580 :本当にあった怖い名無し:2023/06/16(金) 11:17:41.96 ID:+00WC52Q0.net

童顔の可愛い系の先輩がいて陰で不思議ちゃんって呼ばれてた。

仕事は早くて正確だし真面目で面倒見もいいのにどうしてって思ってたけど。

しばらくして奇行が目につくようになった。

話しかけてないのに『えっ』って聞き返されたり。

鳴ってない電話に出て『いたずら電話でした』って言ったり……

私が引いていってるのに気づいたらしく早めに『幻聴が聞こえる』ってカミングアウトしてくれた。

病院で調べてもらったけど耳にも脳にも異常は見つからず困っているらしい。

それからはお互いに仕事をサポートし合うことが多くなった。

先方の連絡待ちで2人で残業して暇してた時、先輩の幻聴の話になった。

生まれつきのものじゃなく症状が現れたのは2、3年前で、きっかけはおばあさんとの同居だった。
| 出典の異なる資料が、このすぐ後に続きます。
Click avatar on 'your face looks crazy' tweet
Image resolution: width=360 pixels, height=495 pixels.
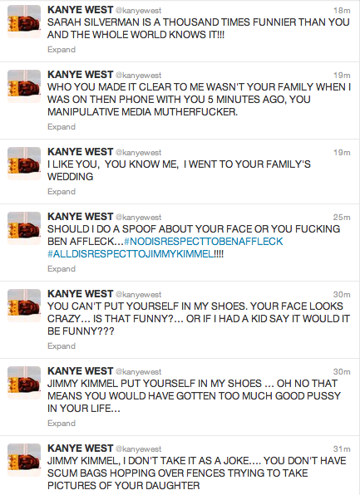pyautogui.click(x=24, y=306)
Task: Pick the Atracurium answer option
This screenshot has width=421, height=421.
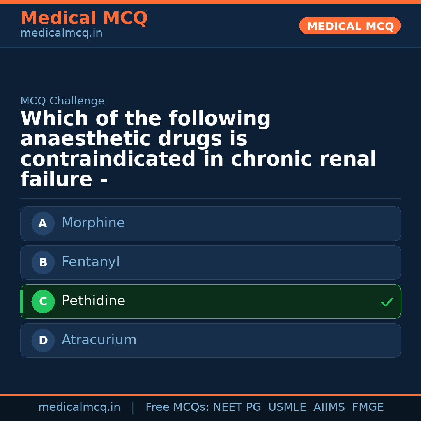Action: [99, 340]
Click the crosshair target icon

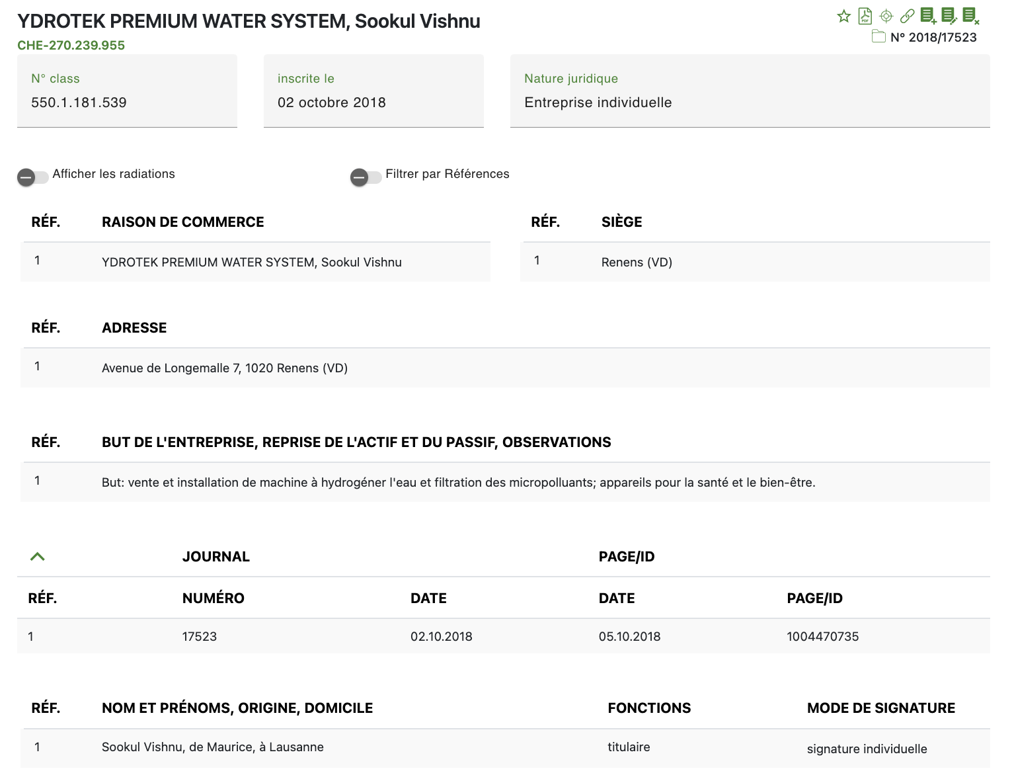[886, 16]
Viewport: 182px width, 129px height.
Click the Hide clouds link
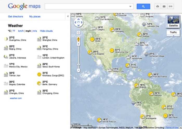[46, 31]
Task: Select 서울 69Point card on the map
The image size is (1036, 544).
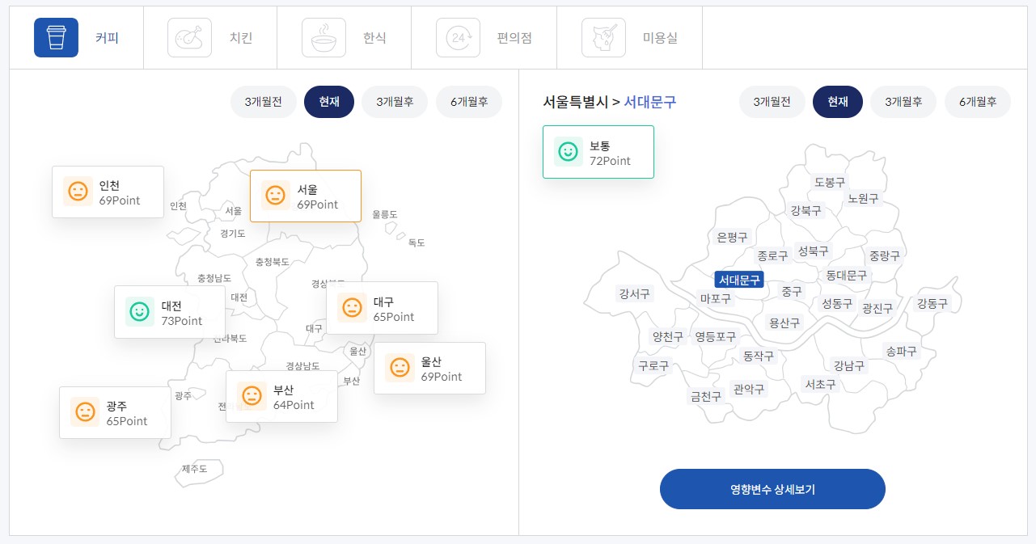Action: click(305, 196)
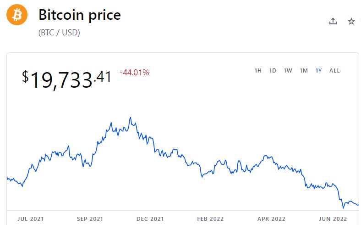361x225 pixels.
Task: Click the $19,733.41 current price
Action: click(67, 79)
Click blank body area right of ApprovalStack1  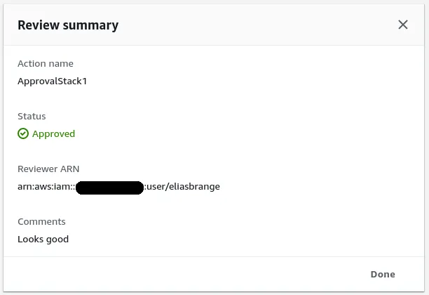click(x=245, y=81)
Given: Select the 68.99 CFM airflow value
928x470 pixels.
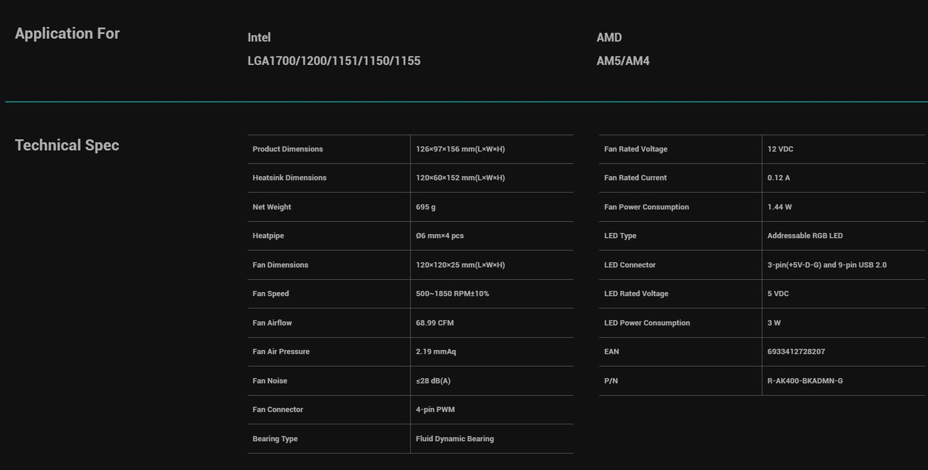Looking at the screenshot, I should [x=435, y=323].
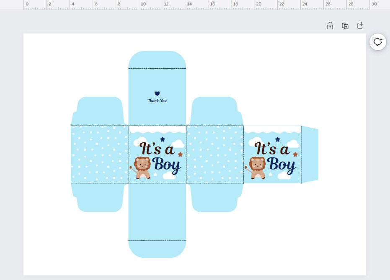Select the dark blue star near It's a Boy
The image size is (390, 280).
click(x=162, y=139)
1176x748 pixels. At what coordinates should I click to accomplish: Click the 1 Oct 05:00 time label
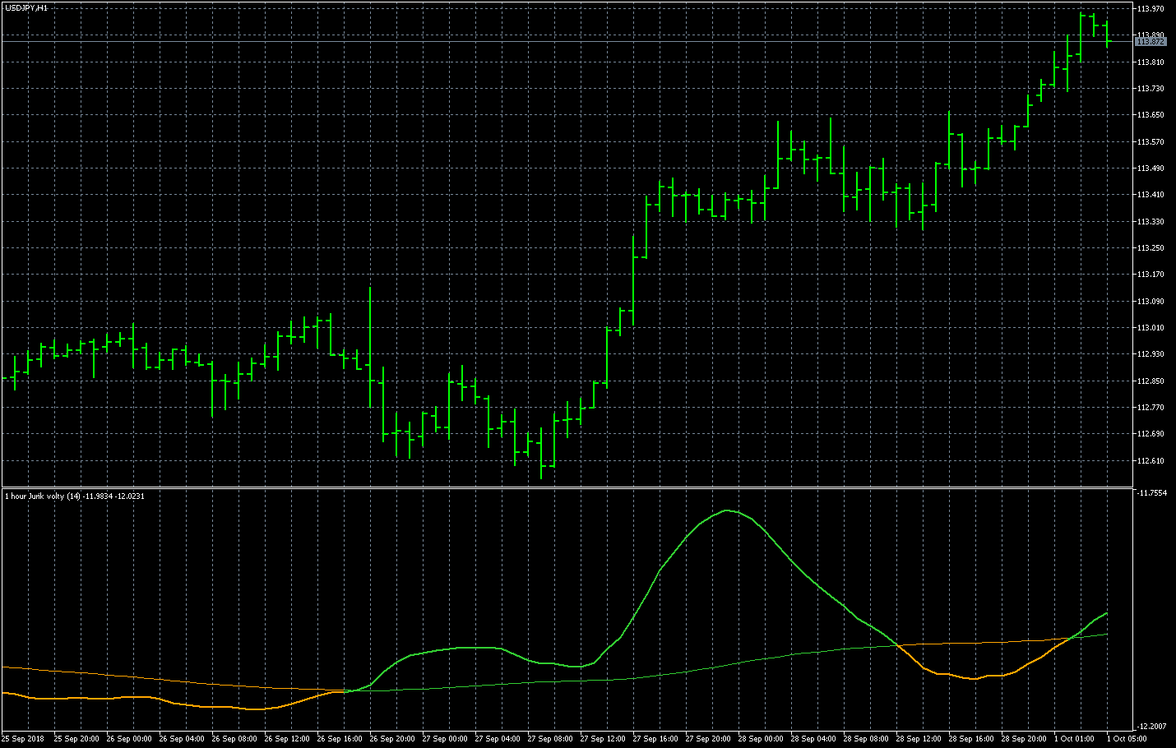(x=1126, y=739)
先輩は、お父さん・お母さん・先輩の3人暮らしだったんだけど。

同居が急に決まりおばあさんの部屋には客間を充てがった。

はじめにおかしくなったのはお母さん。

ある日、掃除をしていたらおばあさんの部屋の襖越しに会話が聞こえてきた。

どうやら友達が来ているらしい。

玄関から入ったのなら気づくはずだから裏庭を通って縁側から入ったのだろう。

行儀が悪いし防犯の面から見ても良くないので夕飯時にやんわりと注意した。

何日か後にまた襖越しに会話が聞こえた。

嫌味のつもりでお茶を2つ用意して襖を開けるとおばあさん1人しかいなかった。

それから幻聴がひどくなっていった。

電源の入っていないテレビから延々と音がしていたり。

歩いていてクラクションがしたので振り返っても車どころか人影すらなかったり……

あまりに酷いのでお母さんはお父さんと先輩に相談した。

それから2人も幻聴を聞くようになったらしい。

同じ音を聞くなら別の解釈もできるが。

聞いている音もタイミングも三者三様で幻聴としか思えないと溜息をついた。

『どちらのおばあちゃんなんですか』

ふと気になったので尋ねてみた。

『どちらのでもないの、知らないお婆さん』

先輩が困った顔で答えた。

額縁が落ちた音ってわかる人いるかな、スコーンっていうやつ。

あれが背後でしてびっくりして振り返ったけどそれらしいものがなくて。

先輩に確認したら自分は聞こえなかったって。

それ以来、先輩とはプライベートの話をしていないから今のところ多分無事。